Wang Mingqing and his wife Liu Dengying, from southwest Sichuan province, lost their three-year-old daughter in 1994 when she vanished after being momentarily left alone at the family's fruit stand.
"I looked up and down the street, crossed the bridge, looked everywhere. She was nowhere to be found," Wang told Xinhua news agency.
The couple gave up their fruit business for several years to focus on their search, soliciting the help of local police and welfare organizations. But the efforts were in vain and their daughter became one of the thousands of children that go missing in China every year, often kidnapped and trafficked by illegal adoption rings.
Refusing to give up, Wang became a taxi driver in 2015 in the forlorn hope of one day picking up a passenger who might miraculously turn out to be his daughter.
And then a breakthrough.

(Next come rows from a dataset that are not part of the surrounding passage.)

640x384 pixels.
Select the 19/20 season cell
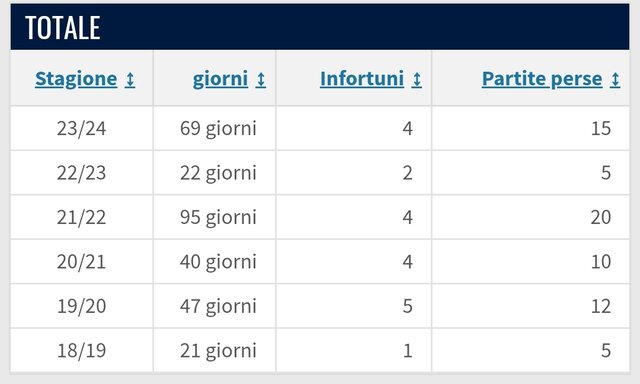click(82, 306)
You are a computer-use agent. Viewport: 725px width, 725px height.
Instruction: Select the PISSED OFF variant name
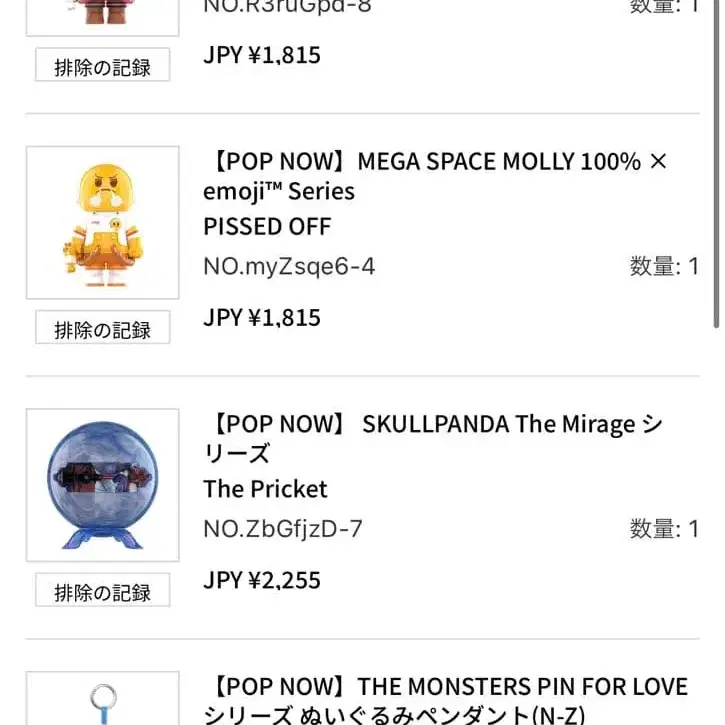[267, 227]
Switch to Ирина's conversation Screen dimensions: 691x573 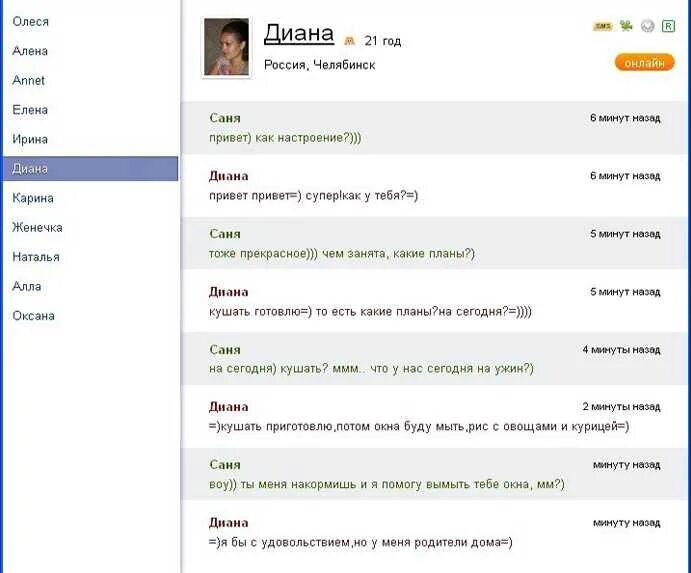(x=30, y=139)
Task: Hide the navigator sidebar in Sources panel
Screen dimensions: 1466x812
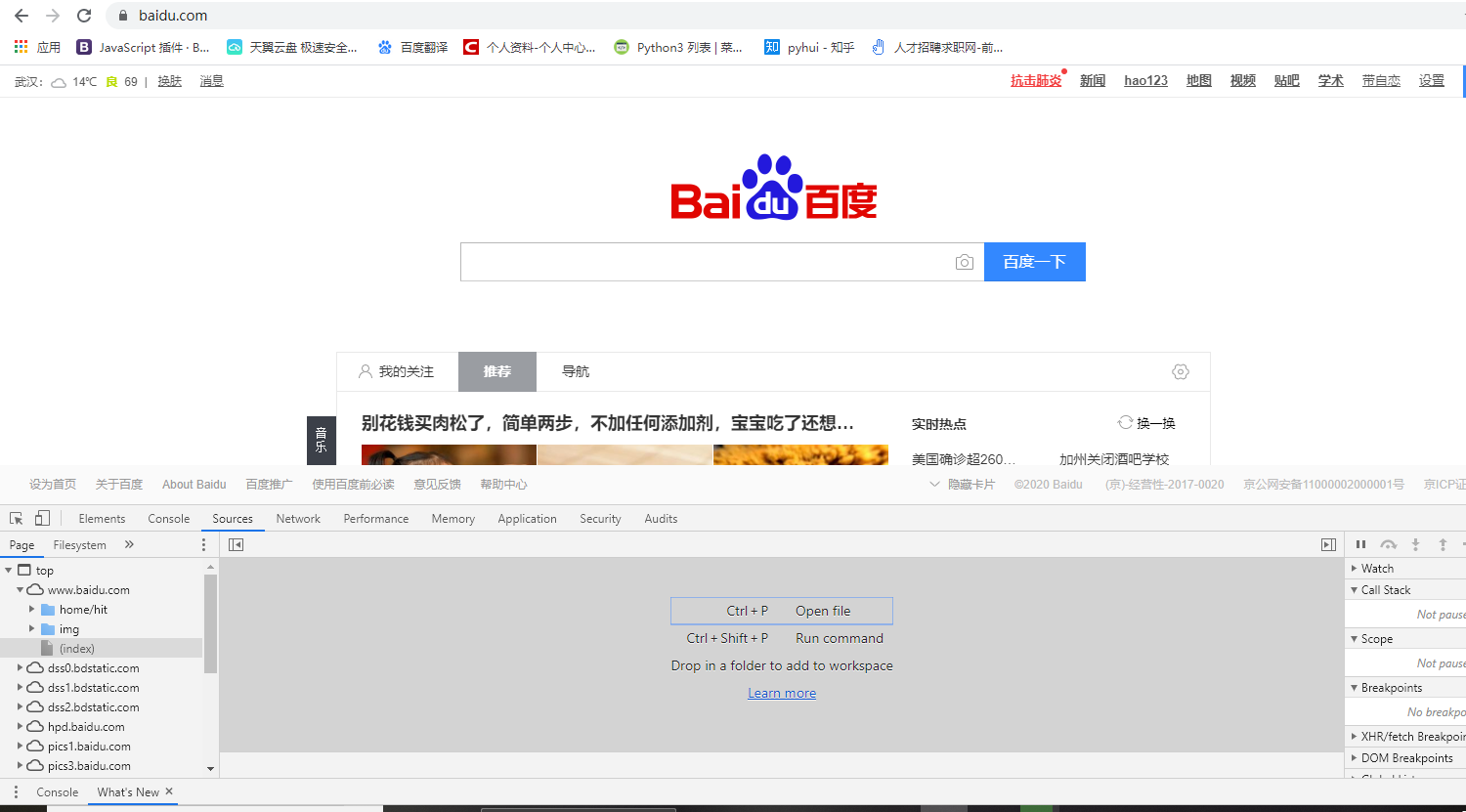Action: (x=236, y=544)
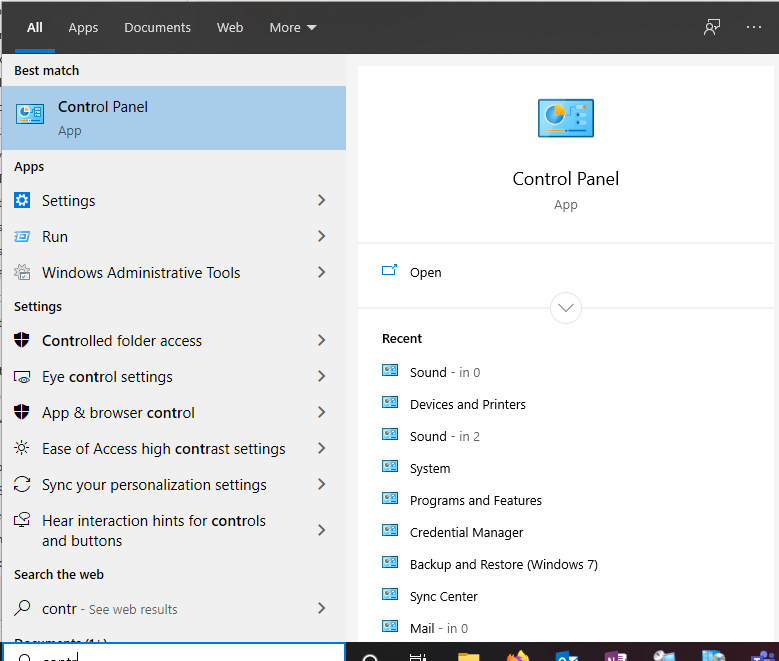The width and height of the screenshot is (779, 661).
Task: Open Devices and Printers recent item
Action: tap(467, 405)
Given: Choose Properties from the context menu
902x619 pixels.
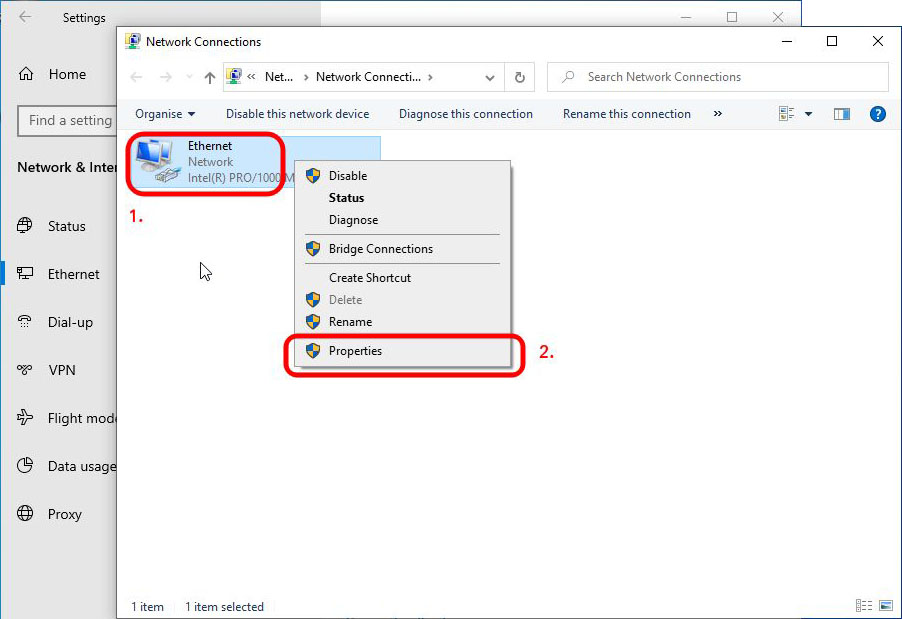Looking at the screenshot, I should click(355, 351).
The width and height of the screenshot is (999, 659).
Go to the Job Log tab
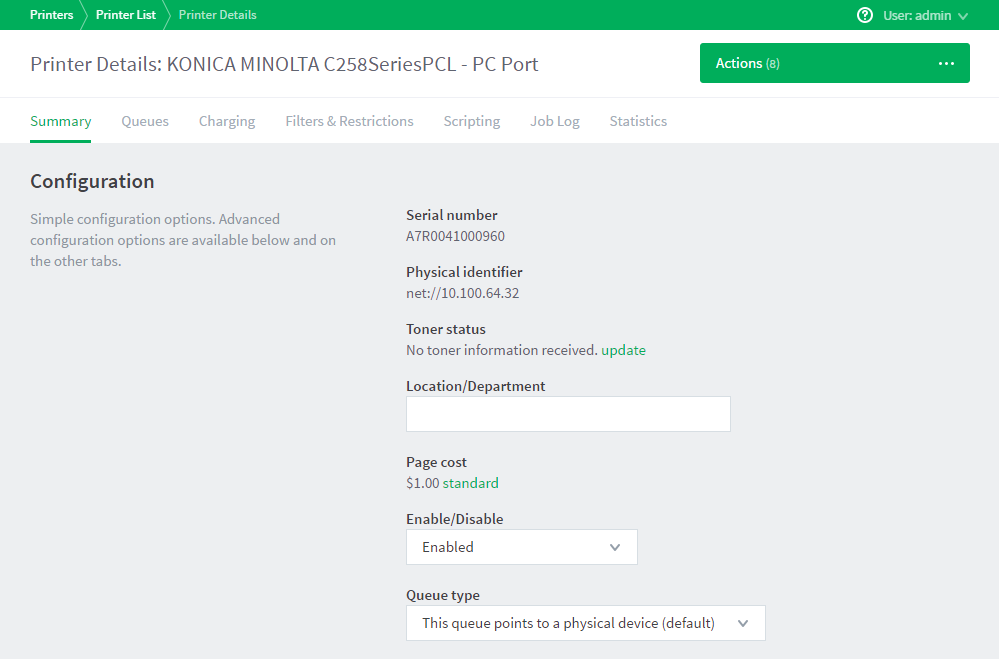point(555,121)
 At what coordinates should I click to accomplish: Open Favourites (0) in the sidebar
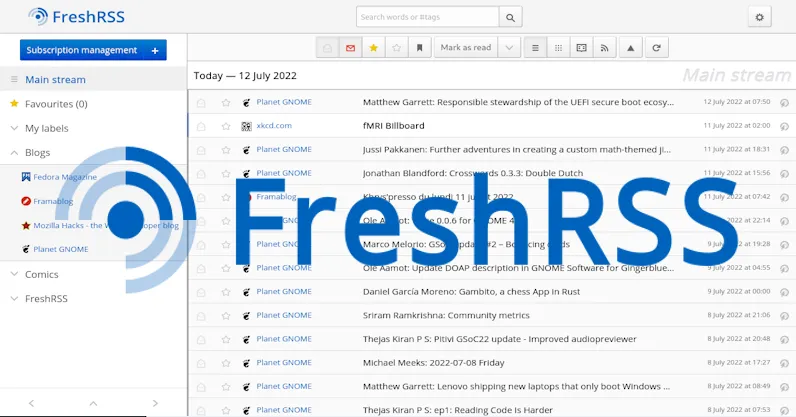click(x=55, y=103)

Earlier this year, a woman living thousands of kilometers away in Jilin province contacted Wang after spotting a sketch of what his daughter may look like today along with the family's story on the internet.
Results of a DNA test confirmed that the woman, Kang Ying, is Wang's lost daughter.
A missing persons alert system launched by the Ministry of Public Security in May 2016 has broadcast information about 2,767 missing children and managed to find about 2,700 of them as of March 15, data from the ministry showed.
But many more are believed to be abducted each year and sold to underground adoption agencies.